(Saved entries)
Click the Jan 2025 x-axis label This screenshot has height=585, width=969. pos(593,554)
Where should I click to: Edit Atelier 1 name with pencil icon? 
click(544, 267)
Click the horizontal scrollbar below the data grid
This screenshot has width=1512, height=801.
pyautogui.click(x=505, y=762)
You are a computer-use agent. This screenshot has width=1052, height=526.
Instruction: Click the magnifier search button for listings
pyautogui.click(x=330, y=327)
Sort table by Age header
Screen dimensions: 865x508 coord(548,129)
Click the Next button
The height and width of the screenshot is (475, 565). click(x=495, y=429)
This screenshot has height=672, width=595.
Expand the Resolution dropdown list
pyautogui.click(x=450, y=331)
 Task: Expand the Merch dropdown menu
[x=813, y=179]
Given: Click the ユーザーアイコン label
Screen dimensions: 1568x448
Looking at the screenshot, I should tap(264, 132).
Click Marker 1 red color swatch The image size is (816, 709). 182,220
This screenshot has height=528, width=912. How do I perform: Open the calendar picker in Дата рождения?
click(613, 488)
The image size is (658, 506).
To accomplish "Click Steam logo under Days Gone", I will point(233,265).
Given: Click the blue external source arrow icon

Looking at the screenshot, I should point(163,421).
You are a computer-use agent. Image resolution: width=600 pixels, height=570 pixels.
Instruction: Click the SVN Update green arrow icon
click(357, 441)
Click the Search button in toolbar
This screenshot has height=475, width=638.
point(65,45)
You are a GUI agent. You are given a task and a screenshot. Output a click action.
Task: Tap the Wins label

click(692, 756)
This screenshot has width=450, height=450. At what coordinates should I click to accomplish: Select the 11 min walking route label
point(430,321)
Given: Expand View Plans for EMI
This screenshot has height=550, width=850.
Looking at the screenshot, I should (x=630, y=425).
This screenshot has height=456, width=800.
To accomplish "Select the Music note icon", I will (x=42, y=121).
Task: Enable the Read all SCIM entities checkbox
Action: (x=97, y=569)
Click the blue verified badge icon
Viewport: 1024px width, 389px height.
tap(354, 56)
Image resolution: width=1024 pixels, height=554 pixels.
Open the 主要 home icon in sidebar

§ **Directions for this task**: Set down only the lines from the line with "You are a GUI" through the last line of the data above, keeping both the first and the last.

§ **Written response**:
You are a GUI agent. You are given a task and a screenshot. Output a click action.
Task: Tap the Wins label

click(692, 756)
This screenshot has width=450, height=450. At what coordinates should I click to accomplish: Select the 11 min walking route label
point(430,321)
Given: Expand View Plans for EMI
This screenshot has height=550, width=850.
Looking at the screenshot, I should (x=630, y=425).
This screenshot has height=456, width=800.
To accomplish "Select the Music note icon", I will (x=42, y=121).
Task: Enable the Read all SCIM entities checkbox
Action: (x=97, y=569)
Click the blue verified badge icon
Viewport: 1024px width, 389px height.
tap(354, 56)
Image resolution: width=1024 pixels, height=554 pixels.
Open the 主要 home icon in sidebar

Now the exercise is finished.